TEXTO PARA LEITURA:
•••

Hoje, pessoas que construíram essa infraestrutura parecem estar se arrependendo. É o caso do engenheiro de trânsito americano Charles Marohn, que lançou um livro emblemático. Depois de trabalhar anos construindo ruas mais largas e rápidas, ele se deu conta de ter contribuído para criar lugares mais perigosos e com menos vitalidade.

Na foto, trânsito pesado na EPTG, uma das principais avenidas de Brasília (DF) que liga a região central da cidade às regiões administrativas de Águas Claras, Taguatinga e Ceilândia
Na foto, trânsito pesado na EPTG, uma das principais avenidas de Brasília (DF) que liga a região central da cidade às regiões administrativas de Águas Claras, Taguatinga e Ceilândia - Pedro Ladeira - 7.jun.2022/Folhapress

No seu livro "Confessions of a recovering engineer", ainda sem tradução, ele trata com candura surpreendente a sua conversão. Depois de sofrer um acidente, ele começou a pregar pela revisão do paradigma para as ruas. Mais do que espaços de passagem de veículos, as ruas são lugares onde a vida acontece.

•••

DESAFIOS:
A) Cite do texto sobre Charles Marohn o trecho que começa em "No seu livro" e vai até "a vida acontece.".
B) Qual é o título do livro de Charles Marohn citado no texto sobre o engenheiro?

Entradas de posição de itens

•••

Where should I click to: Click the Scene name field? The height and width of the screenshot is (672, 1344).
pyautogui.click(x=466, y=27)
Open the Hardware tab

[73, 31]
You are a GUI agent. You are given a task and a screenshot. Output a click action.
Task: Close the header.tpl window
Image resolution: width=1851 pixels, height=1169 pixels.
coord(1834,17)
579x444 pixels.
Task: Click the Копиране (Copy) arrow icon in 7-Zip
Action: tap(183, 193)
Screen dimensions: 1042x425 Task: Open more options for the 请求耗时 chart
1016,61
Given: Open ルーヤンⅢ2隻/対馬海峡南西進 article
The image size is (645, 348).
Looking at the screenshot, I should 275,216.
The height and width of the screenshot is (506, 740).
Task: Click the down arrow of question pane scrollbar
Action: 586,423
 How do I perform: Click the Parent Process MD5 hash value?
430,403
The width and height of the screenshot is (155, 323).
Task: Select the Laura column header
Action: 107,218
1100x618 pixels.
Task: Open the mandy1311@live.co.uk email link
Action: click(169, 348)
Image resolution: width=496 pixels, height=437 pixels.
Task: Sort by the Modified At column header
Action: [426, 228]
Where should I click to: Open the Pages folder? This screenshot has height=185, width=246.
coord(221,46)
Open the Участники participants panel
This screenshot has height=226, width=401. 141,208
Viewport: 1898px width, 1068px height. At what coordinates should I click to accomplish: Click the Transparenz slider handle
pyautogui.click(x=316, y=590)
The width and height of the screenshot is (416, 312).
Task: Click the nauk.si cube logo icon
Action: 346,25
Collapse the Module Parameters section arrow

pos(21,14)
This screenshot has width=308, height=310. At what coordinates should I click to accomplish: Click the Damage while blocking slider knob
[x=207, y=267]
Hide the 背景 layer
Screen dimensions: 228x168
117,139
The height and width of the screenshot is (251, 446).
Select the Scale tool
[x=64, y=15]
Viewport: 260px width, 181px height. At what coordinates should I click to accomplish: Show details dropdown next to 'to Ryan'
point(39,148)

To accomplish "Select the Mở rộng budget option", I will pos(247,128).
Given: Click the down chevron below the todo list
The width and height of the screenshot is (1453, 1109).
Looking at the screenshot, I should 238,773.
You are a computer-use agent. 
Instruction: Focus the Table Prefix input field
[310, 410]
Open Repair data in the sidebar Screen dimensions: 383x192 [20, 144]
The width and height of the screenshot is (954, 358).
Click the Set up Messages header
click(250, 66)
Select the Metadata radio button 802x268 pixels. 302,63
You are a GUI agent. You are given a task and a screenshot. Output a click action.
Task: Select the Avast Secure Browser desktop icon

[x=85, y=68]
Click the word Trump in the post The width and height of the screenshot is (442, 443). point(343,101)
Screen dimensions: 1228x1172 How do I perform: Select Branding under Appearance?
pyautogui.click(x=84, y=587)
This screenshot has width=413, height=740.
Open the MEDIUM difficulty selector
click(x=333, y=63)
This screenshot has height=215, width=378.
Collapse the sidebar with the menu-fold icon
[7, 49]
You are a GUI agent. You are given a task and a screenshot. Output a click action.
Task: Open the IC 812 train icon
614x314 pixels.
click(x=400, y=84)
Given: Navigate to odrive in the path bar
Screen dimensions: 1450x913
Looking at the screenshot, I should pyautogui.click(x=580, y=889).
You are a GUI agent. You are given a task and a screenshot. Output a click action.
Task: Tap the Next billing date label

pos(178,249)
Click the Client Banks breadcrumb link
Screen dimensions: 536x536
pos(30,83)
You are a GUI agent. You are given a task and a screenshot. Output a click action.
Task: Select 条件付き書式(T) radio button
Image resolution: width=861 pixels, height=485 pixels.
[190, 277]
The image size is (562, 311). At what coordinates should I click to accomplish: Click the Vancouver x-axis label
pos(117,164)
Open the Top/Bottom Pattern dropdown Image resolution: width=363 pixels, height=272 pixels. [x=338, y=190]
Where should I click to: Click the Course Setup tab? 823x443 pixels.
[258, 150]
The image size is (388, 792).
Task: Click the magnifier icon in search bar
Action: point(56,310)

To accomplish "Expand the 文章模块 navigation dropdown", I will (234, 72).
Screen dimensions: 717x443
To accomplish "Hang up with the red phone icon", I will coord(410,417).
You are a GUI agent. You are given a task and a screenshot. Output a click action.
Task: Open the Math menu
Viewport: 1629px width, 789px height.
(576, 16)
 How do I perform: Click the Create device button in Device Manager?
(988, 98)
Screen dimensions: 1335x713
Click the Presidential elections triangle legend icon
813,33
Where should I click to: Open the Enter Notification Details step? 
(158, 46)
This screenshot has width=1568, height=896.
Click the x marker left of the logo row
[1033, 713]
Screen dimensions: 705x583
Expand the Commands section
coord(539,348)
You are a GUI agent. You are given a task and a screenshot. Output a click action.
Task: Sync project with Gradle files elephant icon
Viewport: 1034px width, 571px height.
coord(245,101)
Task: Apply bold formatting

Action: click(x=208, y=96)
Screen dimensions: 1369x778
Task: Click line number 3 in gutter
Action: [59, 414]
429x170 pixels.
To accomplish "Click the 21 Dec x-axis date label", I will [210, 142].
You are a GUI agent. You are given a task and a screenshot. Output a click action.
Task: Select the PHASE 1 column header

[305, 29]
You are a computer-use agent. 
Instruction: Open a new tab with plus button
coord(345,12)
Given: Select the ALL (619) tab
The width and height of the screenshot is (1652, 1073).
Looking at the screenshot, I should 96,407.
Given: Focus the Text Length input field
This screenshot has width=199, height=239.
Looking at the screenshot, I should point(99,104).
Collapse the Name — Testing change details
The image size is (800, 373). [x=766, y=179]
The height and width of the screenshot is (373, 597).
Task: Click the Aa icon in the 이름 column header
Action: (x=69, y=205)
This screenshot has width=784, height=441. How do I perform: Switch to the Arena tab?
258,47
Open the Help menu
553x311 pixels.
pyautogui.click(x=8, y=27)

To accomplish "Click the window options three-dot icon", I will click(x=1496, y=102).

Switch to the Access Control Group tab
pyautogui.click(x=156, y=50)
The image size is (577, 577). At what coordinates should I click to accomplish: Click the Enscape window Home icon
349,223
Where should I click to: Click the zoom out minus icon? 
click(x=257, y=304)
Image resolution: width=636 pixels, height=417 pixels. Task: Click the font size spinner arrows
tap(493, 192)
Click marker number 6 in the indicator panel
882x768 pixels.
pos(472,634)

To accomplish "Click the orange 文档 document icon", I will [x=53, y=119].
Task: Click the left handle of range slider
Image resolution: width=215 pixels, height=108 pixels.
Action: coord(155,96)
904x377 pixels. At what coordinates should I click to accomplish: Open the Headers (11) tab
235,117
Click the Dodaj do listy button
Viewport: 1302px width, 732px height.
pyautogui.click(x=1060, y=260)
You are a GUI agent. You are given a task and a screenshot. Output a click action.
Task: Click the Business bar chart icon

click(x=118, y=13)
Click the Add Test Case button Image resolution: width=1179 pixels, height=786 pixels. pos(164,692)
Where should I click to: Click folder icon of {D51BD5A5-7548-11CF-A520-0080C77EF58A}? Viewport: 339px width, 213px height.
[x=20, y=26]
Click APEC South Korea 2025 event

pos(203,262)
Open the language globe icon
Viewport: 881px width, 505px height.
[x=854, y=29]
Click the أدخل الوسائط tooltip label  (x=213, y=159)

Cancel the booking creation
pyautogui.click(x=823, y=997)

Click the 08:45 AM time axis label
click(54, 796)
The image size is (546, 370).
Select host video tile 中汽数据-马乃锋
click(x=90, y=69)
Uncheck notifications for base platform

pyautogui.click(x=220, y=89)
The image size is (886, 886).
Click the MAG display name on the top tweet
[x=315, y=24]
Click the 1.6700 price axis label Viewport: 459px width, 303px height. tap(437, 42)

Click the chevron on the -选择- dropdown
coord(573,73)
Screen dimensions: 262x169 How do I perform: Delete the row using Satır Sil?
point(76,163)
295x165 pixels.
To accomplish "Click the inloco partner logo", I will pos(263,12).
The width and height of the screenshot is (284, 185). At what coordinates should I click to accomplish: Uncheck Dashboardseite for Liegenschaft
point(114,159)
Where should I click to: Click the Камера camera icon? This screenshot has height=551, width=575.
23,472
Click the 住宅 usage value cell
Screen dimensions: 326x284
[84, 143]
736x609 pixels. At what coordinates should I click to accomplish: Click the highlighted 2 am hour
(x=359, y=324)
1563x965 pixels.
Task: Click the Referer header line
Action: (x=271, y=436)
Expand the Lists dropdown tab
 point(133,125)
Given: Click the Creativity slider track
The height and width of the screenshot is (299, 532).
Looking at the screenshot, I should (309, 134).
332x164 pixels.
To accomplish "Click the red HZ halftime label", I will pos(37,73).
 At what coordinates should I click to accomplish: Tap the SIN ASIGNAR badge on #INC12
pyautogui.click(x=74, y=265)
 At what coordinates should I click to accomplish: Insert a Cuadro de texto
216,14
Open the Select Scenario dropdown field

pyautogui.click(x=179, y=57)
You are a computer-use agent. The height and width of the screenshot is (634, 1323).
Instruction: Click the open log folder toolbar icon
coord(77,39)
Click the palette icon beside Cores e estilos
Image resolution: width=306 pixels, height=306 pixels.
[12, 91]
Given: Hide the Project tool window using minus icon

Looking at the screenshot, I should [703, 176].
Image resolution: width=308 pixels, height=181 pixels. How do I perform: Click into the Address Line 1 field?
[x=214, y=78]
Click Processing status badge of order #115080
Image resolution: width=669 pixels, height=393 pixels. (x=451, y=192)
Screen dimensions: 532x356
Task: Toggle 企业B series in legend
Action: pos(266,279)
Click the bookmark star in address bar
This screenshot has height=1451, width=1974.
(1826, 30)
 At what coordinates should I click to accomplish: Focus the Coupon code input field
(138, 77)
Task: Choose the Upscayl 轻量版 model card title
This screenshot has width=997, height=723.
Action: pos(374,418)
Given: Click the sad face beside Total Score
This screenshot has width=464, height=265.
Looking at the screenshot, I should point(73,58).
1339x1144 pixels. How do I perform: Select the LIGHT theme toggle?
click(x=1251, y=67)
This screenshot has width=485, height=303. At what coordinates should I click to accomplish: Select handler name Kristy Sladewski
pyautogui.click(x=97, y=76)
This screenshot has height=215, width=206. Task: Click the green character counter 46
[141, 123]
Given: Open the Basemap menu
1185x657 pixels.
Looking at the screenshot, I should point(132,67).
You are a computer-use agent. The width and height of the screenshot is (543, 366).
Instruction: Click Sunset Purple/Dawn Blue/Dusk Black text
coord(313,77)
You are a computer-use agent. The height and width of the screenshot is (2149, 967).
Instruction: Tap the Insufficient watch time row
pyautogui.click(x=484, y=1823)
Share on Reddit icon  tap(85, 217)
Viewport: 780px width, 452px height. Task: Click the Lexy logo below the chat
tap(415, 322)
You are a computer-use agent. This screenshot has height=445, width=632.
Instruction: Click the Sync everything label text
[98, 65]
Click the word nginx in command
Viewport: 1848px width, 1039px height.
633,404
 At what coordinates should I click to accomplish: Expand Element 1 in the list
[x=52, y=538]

•••

SOLUÇÕES:
A)
No seu livro "Confessions of a recovering engineer", ainda sem tradução, ele trata com candura surpreendente a sua conversão. Depois de sofrer um acidente, ele começou a pregar pela revisão do paradigma para as ruas. Mais do que espaços de passagem de veículos, as ruas são lugares onde a vida acontece.

B) "Confessions of a recovering engineer".